#### [TASK BRIEF]
Copy out the lines of the records word for word, beginning at the line containing "Close the Preferences dialog" and ending with the line containing "Looking at the screenshot, I should coord(37,176).", both included.

[Begin RECORDS SUPPLIED]

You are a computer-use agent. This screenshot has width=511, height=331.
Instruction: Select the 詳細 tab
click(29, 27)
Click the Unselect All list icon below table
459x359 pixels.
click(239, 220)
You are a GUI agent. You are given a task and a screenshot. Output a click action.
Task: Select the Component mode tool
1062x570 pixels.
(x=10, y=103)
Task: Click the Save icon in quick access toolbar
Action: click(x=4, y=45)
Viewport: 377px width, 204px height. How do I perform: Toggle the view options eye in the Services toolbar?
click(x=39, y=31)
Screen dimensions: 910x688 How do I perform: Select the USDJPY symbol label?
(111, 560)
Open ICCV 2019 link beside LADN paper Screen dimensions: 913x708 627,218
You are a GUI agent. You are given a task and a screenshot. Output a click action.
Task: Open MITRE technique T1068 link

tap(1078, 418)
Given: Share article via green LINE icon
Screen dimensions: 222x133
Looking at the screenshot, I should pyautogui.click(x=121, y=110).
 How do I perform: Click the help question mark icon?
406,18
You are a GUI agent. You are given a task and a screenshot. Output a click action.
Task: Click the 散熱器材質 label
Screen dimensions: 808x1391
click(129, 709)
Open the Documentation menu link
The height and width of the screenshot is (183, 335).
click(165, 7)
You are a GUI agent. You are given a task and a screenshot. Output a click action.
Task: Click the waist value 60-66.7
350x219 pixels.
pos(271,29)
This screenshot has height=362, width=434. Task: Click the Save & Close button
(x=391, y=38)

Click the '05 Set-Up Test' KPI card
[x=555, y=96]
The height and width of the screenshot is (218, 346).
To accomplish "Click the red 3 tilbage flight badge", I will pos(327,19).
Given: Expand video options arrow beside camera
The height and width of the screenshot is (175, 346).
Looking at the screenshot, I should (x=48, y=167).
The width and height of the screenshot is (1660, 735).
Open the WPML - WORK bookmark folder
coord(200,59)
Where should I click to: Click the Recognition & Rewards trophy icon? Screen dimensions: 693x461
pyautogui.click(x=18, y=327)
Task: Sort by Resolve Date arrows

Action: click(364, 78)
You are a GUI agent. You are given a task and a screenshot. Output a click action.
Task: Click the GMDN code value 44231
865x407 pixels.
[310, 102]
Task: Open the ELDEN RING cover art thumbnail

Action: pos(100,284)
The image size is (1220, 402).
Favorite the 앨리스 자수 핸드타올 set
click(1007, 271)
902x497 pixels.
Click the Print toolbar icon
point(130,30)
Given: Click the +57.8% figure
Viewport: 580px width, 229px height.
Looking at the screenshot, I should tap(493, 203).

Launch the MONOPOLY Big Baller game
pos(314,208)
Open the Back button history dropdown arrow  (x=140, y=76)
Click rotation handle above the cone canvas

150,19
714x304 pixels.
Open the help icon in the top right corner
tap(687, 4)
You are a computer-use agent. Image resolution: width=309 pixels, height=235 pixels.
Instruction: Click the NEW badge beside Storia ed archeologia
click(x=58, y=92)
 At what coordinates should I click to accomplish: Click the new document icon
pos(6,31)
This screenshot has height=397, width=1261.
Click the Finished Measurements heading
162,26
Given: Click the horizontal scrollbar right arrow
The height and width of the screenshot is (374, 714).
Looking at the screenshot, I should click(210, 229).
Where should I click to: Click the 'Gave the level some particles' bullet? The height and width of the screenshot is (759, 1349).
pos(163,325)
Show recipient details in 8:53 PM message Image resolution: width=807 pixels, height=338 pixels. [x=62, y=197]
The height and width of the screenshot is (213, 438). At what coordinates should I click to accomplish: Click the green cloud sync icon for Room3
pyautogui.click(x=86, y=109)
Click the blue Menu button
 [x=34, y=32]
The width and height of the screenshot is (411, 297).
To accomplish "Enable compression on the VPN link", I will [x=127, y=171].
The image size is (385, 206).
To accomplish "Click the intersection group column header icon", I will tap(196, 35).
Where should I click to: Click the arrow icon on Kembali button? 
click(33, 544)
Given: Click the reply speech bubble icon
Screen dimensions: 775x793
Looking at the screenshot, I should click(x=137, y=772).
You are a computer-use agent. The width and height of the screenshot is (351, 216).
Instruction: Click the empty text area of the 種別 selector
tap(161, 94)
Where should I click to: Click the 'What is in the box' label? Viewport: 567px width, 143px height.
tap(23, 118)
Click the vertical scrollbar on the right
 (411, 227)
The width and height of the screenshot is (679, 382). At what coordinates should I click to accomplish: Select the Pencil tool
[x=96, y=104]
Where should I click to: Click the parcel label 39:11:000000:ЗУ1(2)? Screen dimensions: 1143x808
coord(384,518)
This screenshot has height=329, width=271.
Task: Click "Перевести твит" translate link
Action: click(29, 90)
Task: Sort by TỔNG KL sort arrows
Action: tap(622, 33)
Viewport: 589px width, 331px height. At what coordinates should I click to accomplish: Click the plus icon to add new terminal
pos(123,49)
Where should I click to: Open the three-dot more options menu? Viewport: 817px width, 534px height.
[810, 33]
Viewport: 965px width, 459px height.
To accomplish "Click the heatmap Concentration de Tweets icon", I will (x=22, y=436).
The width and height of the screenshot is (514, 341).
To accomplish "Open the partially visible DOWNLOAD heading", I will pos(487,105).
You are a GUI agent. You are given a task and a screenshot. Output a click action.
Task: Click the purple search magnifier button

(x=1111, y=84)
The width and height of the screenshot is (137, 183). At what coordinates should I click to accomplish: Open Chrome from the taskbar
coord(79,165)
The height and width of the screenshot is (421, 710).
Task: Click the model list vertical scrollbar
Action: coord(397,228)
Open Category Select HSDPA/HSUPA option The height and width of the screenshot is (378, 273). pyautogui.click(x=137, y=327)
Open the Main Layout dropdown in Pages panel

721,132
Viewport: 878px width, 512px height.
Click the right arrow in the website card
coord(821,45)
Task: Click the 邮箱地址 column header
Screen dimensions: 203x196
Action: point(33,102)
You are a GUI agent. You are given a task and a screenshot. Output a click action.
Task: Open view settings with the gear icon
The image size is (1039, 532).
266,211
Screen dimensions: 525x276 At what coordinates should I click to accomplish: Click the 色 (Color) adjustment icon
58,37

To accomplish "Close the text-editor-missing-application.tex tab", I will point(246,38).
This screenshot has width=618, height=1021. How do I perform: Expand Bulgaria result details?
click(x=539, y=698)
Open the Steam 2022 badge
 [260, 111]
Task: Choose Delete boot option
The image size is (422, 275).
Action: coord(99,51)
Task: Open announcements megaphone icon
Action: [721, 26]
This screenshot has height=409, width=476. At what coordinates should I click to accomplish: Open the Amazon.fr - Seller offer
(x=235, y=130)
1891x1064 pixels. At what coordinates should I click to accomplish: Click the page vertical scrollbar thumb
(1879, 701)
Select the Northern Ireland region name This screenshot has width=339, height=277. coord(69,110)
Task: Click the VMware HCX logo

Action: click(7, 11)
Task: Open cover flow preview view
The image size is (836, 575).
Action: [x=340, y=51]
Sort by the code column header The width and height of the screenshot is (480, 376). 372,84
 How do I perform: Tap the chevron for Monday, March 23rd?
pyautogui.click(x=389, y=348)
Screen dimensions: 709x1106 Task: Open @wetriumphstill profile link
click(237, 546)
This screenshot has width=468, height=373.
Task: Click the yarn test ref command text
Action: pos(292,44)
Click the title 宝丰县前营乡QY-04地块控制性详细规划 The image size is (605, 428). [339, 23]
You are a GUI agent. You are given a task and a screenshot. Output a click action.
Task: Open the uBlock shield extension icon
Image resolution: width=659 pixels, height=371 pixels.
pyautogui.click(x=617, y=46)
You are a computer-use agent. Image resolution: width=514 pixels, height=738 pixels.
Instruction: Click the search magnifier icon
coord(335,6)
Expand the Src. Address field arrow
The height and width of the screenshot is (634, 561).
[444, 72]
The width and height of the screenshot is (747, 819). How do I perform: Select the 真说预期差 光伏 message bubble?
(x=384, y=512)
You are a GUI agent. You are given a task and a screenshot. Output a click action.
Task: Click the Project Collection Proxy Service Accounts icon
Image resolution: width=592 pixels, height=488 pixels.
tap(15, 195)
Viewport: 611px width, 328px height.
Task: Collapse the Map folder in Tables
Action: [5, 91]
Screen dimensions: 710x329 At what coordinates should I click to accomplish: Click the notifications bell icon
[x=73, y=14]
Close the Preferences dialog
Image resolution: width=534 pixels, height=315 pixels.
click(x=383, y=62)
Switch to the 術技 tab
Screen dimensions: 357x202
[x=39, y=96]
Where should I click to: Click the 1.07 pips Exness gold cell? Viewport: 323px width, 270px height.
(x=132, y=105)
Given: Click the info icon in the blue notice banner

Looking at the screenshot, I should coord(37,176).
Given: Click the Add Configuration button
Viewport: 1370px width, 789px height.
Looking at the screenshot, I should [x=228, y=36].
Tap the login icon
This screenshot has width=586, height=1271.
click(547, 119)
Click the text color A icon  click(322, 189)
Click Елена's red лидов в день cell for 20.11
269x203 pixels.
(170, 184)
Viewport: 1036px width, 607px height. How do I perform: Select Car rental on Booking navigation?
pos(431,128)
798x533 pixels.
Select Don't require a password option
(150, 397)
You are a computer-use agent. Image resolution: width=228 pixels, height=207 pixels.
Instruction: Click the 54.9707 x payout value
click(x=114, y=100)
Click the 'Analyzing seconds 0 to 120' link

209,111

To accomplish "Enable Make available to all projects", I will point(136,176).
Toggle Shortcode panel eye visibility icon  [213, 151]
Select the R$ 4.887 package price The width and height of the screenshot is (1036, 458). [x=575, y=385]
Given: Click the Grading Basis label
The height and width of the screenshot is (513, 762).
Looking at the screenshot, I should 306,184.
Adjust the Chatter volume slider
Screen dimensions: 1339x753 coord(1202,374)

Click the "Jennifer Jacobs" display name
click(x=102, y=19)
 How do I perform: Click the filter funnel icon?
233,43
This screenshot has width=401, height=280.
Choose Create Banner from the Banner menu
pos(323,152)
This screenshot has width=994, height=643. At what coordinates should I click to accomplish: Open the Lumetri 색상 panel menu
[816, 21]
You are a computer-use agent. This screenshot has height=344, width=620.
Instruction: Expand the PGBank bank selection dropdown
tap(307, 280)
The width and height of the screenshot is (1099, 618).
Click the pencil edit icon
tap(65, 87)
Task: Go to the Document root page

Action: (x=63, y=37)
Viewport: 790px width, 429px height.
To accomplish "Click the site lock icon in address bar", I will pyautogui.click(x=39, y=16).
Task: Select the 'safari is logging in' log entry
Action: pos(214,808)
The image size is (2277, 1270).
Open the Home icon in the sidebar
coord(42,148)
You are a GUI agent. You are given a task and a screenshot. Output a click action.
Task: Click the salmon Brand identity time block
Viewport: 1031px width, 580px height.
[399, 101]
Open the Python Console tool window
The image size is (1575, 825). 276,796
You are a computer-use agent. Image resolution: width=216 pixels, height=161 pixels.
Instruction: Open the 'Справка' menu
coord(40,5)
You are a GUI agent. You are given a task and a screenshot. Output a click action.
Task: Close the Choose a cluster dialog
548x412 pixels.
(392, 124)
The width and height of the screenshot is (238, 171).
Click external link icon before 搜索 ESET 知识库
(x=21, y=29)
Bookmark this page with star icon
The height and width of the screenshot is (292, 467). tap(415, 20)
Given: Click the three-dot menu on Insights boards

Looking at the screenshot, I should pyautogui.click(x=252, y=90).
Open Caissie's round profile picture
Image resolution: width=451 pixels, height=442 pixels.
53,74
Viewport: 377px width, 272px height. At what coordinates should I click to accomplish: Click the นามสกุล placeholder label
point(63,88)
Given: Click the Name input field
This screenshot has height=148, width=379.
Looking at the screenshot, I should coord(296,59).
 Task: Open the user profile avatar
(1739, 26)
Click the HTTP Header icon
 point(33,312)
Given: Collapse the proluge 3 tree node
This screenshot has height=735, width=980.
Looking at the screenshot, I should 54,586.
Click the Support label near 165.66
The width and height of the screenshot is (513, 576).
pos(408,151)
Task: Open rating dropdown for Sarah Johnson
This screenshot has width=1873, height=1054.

[End RECORDS SUPPLIED]

#### [RESPONSE]
Close the Preferences dialog
Image resolution: width=534 pixels, height=315 pixels.
click(x=383, y=62)
Switch to the 術技 tab
Screen dimensions: 357x202
[x=39, y=96]
Where should I click to: Click the 1.07 pips Exness gold cell? Viewport: 323px width, 270px height.
(x=132, y=105)
Given: Click the info icon in the blue notice banner

Looking at the screenshot, I should coord(37,176).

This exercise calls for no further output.